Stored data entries
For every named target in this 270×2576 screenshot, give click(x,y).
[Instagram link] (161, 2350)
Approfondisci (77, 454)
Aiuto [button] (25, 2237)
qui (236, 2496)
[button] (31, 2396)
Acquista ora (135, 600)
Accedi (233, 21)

• **Work required**
The entries shown above should be duplicated exactly.

• **Task answer**
For every named target in this 270×2576 screenshot, give click(x,y).
[Instagram link] (161, 2350)
Approfondisci (77, 454)
Aiuto [button] (25, 2237)
qui (236, 2496)
[button] (31, 2396)
Acquista ora (135, 600)
Accedi (233, 21)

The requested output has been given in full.